# WORK TASK
From the entries below, please gather each line containing the string "chevron".

◇ ◇ ◇ ◇

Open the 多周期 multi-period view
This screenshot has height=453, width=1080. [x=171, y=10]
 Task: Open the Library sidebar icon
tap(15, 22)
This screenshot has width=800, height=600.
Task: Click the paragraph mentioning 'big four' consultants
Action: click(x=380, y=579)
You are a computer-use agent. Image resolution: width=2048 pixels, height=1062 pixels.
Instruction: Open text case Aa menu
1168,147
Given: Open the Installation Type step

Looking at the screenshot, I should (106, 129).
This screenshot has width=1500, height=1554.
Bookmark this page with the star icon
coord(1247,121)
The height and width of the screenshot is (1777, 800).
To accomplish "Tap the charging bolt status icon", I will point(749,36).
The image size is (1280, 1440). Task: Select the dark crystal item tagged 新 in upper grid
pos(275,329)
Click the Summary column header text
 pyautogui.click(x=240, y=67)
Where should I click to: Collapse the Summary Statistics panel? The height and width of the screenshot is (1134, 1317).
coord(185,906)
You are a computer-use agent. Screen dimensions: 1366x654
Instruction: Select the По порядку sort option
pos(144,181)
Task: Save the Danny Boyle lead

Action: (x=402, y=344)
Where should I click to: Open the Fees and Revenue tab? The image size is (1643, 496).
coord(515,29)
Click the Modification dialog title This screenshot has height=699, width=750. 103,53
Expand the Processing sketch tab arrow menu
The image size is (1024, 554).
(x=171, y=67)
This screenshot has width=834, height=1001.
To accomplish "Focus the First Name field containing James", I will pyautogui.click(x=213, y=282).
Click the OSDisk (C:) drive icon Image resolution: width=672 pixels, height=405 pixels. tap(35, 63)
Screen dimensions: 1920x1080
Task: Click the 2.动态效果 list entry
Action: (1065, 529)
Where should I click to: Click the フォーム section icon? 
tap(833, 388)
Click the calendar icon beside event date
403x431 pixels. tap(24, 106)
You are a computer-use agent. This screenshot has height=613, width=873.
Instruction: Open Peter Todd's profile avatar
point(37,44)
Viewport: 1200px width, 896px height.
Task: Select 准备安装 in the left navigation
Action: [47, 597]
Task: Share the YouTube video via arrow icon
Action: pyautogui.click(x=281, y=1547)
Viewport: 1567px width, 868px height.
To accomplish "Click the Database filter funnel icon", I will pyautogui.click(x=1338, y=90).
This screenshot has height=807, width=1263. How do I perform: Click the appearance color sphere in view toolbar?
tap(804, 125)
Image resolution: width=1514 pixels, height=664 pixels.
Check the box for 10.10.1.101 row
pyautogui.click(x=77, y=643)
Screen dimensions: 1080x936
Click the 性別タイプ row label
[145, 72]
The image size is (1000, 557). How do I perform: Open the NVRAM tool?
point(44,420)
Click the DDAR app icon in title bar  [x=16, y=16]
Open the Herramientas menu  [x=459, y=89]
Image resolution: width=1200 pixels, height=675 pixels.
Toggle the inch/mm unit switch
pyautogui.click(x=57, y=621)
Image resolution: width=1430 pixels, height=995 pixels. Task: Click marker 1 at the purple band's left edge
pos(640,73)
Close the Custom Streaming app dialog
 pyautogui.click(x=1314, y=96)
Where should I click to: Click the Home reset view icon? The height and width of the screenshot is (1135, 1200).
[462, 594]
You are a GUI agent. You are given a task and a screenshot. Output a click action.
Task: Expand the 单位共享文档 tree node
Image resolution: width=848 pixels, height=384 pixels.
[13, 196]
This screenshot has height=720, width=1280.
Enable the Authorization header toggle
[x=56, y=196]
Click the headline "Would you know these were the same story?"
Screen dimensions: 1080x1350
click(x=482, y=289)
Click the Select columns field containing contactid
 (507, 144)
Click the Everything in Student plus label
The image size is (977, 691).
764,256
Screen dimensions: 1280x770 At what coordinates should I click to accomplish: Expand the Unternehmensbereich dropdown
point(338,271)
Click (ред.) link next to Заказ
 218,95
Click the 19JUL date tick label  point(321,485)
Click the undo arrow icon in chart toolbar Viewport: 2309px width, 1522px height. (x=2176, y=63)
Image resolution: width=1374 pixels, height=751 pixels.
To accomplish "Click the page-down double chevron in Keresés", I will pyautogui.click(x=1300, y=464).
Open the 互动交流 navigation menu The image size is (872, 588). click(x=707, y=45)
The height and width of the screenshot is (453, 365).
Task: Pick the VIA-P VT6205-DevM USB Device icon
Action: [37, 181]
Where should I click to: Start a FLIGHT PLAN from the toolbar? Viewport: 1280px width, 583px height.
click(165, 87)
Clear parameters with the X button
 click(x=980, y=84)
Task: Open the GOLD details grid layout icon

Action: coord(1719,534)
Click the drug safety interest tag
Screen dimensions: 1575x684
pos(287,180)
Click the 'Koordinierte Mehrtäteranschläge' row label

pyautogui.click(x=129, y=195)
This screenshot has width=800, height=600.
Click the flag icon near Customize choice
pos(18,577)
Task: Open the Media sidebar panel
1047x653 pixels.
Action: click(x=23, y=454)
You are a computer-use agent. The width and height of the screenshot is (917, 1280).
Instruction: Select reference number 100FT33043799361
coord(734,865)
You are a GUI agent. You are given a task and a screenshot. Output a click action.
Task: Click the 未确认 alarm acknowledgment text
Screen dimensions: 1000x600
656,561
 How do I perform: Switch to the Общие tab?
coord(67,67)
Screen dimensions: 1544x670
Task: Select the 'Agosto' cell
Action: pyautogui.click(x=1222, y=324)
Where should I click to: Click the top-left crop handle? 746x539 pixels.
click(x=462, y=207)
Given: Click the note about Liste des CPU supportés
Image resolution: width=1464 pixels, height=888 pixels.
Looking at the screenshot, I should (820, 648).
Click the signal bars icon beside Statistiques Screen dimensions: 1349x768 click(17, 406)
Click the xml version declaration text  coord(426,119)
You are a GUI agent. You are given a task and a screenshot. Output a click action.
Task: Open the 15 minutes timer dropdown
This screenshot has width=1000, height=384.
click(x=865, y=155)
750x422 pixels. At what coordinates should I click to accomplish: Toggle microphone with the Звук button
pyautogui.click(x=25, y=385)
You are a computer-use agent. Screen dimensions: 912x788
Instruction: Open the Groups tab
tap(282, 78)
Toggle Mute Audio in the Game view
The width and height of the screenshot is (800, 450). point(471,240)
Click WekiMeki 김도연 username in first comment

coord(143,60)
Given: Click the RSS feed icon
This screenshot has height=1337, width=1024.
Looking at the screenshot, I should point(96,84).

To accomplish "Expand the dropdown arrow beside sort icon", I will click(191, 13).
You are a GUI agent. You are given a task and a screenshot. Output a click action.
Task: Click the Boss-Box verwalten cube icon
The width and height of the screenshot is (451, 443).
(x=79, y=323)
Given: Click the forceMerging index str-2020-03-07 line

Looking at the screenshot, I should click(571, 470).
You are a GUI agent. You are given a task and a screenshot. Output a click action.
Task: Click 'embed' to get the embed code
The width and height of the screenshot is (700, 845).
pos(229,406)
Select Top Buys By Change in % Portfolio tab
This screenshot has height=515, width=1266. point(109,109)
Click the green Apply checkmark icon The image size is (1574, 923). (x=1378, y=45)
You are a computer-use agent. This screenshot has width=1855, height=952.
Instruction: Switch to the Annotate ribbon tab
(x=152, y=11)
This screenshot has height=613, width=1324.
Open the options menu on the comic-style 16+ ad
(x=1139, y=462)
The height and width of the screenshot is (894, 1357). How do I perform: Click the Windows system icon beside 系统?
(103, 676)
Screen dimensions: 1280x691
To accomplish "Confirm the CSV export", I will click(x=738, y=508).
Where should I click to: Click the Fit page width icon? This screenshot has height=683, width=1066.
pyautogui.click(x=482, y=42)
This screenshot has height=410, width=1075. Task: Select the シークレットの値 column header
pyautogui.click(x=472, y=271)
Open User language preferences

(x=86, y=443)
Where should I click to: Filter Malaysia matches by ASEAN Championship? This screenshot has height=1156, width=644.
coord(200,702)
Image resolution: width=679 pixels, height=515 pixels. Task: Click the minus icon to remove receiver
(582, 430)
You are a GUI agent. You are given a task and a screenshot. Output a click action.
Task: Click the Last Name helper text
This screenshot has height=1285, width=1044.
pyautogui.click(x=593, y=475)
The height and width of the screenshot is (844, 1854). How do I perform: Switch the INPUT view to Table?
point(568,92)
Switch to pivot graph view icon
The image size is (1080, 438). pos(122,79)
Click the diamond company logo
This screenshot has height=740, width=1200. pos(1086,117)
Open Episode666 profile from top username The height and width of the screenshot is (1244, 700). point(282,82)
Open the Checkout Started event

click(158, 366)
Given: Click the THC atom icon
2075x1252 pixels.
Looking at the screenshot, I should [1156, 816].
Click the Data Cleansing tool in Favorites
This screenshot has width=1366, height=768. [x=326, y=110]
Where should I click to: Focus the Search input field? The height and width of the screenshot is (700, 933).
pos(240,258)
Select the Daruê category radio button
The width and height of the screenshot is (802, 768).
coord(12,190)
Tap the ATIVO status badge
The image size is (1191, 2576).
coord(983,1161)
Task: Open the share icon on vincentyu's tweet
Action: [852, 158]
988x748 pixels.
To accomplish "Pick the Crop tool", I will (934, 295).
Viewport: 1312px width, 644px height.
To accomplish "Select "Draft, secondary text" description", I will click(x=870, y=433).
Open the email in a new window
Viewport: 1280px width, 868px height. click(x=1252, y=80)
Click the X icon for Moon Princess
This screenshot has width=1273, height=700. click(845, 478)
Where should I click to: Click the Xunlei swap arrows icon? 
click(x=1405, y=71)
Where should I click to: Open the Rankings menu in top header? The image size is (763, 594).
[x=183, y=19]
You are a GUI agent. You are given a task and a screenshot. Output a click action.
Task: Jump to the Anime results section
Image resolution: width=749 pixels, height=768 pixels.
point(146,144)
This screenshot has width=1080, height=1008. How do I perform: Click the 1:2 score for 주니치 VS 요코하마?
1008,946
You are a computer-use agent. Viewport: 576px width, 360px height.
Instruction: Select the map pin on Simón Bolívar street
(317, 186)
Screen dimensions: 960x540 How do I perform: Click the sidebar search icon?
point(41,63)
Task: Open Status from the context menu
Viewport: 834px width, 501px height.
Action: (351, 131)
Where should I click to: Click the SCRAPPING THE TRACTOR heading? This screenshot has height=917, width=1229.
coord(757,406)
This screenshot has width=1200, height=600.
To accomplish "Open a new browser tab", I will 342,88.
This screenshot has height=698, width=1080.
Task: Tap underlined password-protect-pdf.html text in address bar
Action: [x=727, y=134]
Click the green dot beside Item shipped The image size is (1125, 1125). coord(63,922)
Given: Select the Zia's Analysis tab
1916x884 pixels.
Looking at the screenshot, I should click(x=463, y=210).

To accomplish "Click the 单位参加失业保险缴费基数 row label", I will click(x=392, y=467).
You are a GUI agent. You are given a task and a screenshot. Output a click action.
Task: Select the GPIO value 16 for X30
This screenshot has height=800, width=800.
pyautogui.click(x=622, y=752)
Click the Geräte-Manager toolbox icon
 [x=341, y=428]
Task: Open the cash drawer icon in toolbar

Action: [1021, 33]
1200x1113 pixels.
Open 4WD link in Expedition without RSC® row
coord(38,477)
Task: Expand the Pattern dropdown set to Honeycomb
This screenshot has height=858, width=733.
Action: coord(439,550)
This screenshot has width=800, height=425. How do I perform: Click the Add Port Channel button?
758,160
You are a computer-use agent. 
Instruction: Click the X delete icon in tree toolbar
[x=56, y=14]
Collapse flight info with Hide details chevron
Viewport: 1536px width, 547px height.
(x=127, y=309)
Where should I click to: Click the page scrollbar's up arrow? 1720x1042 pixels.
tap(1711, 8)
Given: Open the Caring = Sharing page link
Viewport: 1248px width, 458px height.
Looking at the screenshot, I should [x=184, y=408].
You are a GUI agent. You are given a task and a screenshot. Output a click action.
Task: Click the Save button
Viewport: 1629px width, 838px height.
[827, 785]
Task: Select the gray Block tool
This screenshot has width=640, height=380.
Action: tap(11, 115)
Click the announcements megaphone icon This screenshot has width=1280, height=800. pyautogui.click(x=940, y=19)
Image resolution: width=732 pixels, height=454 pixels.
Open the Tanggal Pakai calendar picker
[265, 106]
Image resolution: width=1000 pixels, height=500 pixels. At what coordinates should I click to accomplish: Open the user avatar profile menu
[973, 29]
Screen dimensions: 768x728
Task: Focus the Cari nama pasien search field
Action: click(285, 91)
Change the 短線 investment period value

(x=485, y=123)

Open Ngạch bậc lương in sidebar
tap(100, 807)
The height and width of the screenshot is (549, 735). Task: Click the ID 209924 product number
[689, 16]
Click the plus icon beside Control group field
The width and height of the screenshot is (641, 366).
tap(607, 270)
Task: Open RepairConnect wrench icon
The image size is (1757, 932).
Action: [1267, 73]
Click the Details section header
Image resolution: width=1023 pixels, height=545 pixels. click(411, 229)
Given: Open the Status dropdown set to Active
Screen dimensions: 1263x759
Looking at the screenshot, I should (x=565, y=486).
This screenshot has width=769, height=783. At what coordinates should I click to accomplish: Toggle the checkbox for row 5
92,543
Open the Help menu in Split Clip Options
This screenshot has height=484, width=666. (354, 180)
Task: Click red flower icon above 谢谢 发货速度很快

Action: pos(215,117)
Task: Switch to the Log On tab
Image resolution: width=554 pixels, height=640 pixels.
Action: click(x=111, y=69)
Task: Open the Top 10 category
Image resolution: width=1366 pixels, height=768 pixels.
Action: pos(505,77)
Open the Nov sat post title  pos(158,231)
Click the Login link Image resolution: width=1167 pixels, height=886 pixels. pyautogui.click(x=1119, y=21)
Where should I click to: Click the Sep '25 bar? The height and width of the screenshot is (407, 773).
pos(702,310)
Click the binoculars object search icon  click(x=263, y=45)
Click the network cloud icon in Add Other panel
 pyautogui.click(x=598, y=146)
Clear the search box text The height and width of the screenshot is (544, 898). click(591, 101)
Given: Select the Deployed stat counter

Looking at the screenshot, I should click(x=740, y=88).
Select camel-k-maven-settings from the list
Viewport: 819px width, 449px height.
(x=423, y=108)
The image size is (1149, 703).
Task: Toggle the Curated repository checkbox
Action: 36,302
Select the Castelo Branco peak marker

◇ ◇ ◇ ◇

# WRITTEN SOLUTION
To accomplish "Click the page-down double chevron in Keresés", I will pyautogui.click(x=1300, y=464).
Collapse flight info with Hide details chevron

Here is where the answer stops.